● **EXTRAIT CHOISI**:

▶

Contexte
Au cours des deux dernières décennies, le domaine de la solidarité internationale a connu des transformations majeures. Une approche plus décoloniale, antiraciste et intersectionnelle s’est développée, remettant en question les dynamiques de pouvoir historiques et contemporaines. La prise en compte des enjeux environnementaux et climatiques occupe désormais une place centrale et urgente dans un contexte mondial où la justice sociale et la résilience sont devenues indissociables des actions de solidarité.
Parallèlement, les défis globaux se sont amplifiés, avec la montée des inégalités, des conflits et des crises humanitaires. Cette période est également marquée par une crise persistante du financement de l’aide internationale, illustrée notamment par le démantèlement historique de USAID, menaçant la capacité des organisations à répondre aux besoins les plus urgents. À cela s’ajoute un désengagement préoccupant de plusieurs partis politiques et gouvernements qui refusent de reconnaître leur responsabilité différenciée face aux inégalités croissantes et à la crise climatique et environnementale. Cette situation a pour effet de reléguer la solidarité internationale au second plan, malgré l’ampleur des défis globaux. La polarisation, le populisme d’extrême droite et l’autoritarisme gagnent du terrain, tandis que l’empathie semble en perdre. Les attaques envers les droits des groupes historiquement ou socialement marginalisés et opprimés*, en particulier les droits des femmes, se multiplient. Ce contexte est favorable à l’intensification des crises humanitaires complexes et interconnectées. Le monde économique et le milieu des affaires sont en transformation et disposent même du pouvoir de remettre en question les engagements sociaux et climatiques. Les technologies, incluant l’intelligence artificielle, présentent à la fois des menaces et des opportunités.

◀

● **DONNÉES**:
▶

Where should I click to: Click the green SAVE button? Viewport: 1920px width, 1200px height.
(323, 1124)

◀
▶

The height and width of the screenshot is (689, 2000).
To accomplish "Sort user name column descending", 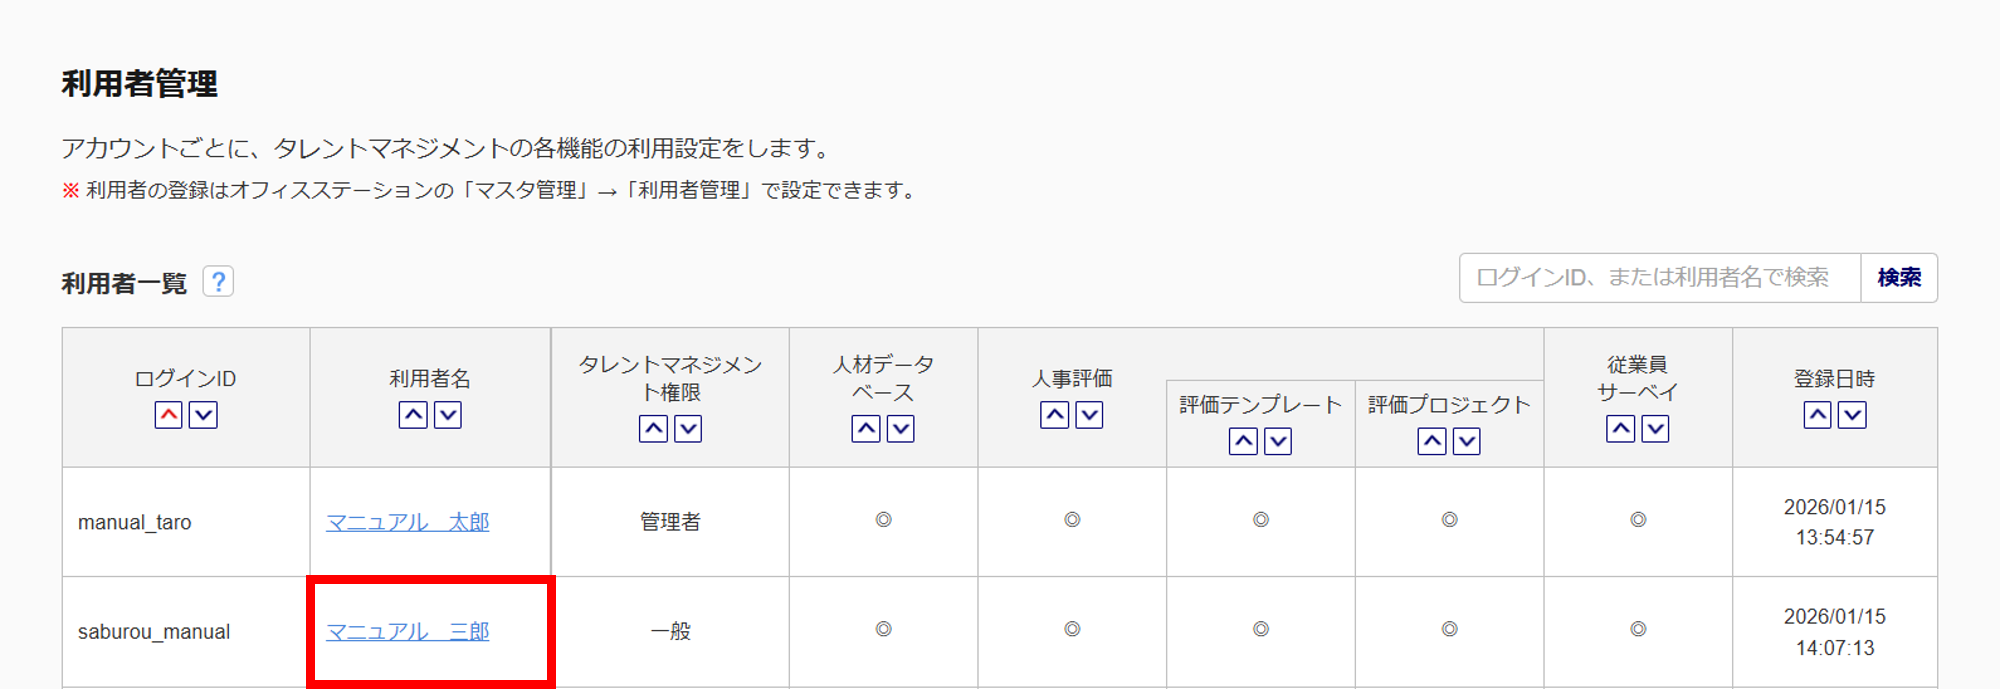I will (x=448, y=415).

◀

● **CONSIGNE A**: Pour chacune des affirmations suivantes, dites par oui ou par non si elle s'accorde avec l'extrait sur la solidarité internationale, puis citez les mots du texte qui le montrent. (i) Le démantèlement de USAID sert d'illustration à la crise du financement de l'aide internationale. (ii) L'empathie gagne du terrain. (iii) Les technologies, dont l'intelligence artificielle, ne représentent qu'une menace.
● **CONSIGNE B**: Prolongez l'extrait sur la solidarité internationale à la suite de sa dernière phrase.

● **RÉPONSE ATTENDUE A**:
(i) Oui : « illustrée notamment par le démantèlement historique de USAID ».
(ii) Non : « La polarisation, le populisme d’extrême droite et l’autoritarisme gagnent du terrain, tandis que l’empathie semble en perdre ».
(iii) Non : « Les technologies, incluant l’intelligence artificielle, présentent à la fois des menaces et des opportunités ».

● **RÉPONSE ATTENDUE B**:
Dans ce contexte de mutation, la solidarité internationale doit non seulement s’adapter, se réinventer et innover mais aussi être au cœur des solutions à bâtir.
C’est dans ce contexte que les 2e États généraux québécois de la solidarité internationale ont été lancés en 2024 par l’Association québécoise des organismes de coopération internationale (AQOCI), avec pour objectif de réaffirmer la place de la solidarité internationale face aux grands enjeux mondiaux.
Cette déclaration se veut un engagement renouvelé en faveur de la solidarité internationale pour les groupes de la société civile québécoise afin d’inspirer des actions collectives, des changements organisationnels, le renforcement de collaborations et le développement de nouvelles alliances.
* Voici une liste plus détaillée mais non limitative des groupes historiquement ou socialement marginalisés ou opprimés : femmes et filles, personnes racisées, minorités ethniques, personnes en situation de handicap, peuples autochtones et afrodescendants, paysannerie, classe ouvrière, personnes 2ELGBTQIA+, minorités religieuses, minorités linguistiques, personnes réfugiées et migrantes.
Vision partagée
Notre vision commune s’ancre dans l’espoir d’un monde plus juste, inclusif, solidaire et respectueux de l’environnement et de la nature, où la solidarité internationale est indissociable des luttes contre les inégalités, les oppressions et la pauvreté. Elle est fondée sur des valeurs féministes, antiracistes, pacifistes, écologistes, d’équité, d’inclusion, de diversité et d’émancipation.
Notre vision partagée s’appuie sur la nécessité de décoloniser les savoirs et les pratiques, en valorisant les expériences et les luttes portées par la diversité des groupes, en particulier ceux historiquement marginalisés ou opprimés.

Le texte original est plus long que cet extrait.